**WHAT TO WORK ON**
Print the listing once more, exactly as written.

**GIVEN ENTRIES**

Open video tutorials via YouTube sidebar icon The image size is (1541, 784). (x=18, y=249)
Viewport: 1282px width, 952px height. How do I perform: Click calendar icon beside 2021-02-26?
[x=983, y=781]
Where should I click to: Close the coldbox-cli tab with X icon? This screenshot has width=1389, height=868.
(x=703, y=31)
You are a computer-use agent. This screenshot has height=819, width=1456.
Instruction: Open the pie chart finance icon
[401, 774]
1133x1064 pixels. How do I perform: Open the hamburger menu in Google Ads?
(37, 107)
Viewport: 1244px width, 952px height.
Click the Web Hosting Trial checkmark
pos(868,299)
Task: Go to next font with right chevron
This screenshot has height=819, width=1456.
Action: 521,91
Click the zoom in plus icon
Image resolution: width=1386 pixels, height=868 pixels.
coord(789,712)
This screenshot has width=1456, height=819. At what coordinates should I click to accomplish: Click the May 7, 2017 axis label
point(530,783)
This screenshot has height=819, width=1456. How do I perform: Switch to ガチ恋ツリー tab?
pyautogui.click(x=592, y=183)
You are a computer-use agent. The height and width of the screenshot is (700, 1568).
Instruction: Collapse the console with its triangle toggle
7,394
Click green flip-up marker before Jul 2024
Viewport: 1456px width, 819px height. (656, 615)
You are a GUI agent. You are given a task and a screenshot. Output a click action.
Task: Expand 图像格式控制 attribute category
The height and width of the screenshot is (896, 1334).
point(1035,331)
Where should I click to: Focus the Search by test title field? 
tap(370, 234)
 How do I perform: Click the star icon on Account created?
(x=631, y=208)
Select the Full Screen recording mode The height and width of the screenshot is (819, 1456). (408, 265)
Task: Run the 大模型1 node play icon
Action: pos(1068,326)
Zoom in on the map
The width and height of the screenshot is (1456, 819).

**THE ANSWER**
Open video tutorials via YouTube sidebar icon The image size is (1541, 784). (x=18, y=249)
Viewport: 1282px width, 952px height. How do I perform: Click calendar icon beside 2021-02-26?
[x=983, y=781]
Where should I click to: Close the coldbox-cli tab with X icon? This screenshot has width=1389, height=868.
(x=703, y=31)
You are a computer-use agent. This screenshot has height=819, width=1456.
Instruction: Open the pie chart finance icon
[401, 774]
1133x1064 pixels. How do I perform: Open the hamburger menu in Google Ads?
(37, 107)
Viewport: 1244px width, 952px height.
Click the Web Hosting Trial checkmark
pos(868,299)
Task: Go to next font with right chevron
This screenshot has height=819, width=1456.
Action: 521,91
Click the zoom in plus icon
Image resolution: width=1386 pixels, height=868 pixels.
coord(789,712)
This screenshot has width=1456, height=819. At what coordinates should I click to accomplish: Click the May 7, 2017 axis label
point(530,783)
This screenshot has height=819, width=1456. How do I perform: Switch to ガチ恋ツリー tab?
pyautogui.click(x=592, y=183)
You are a computer-use agent. The height and width of the screenshot is (700, 1568).
Instruction: Collapse the console with its triangle toggle
7,394
Click green flip-up marker before Jul 2024
Viewport: 1456px width, 819px height. (656, 615)
You are a GUI agent. You are given a task and a screenshot. Output a click action.
Task: Expand 图像格式控制 attribute category
The height and width of the screenshot is (896, 1334).
point(1035,331)
Where should I click to: Focus the Search by test title field? 
tap(370, 234)
 How do I perform: Click the star icon on Account created?
(x=631, y=208)
Select the Full Screen recording mode The height and width of the screenshot is (819, 1456). (408, 265)
Task: Run the 大模型1 node play icon
Action: pos(1068,326)
Zoom in on the map
The width and height of the screenshot is (1456, 819).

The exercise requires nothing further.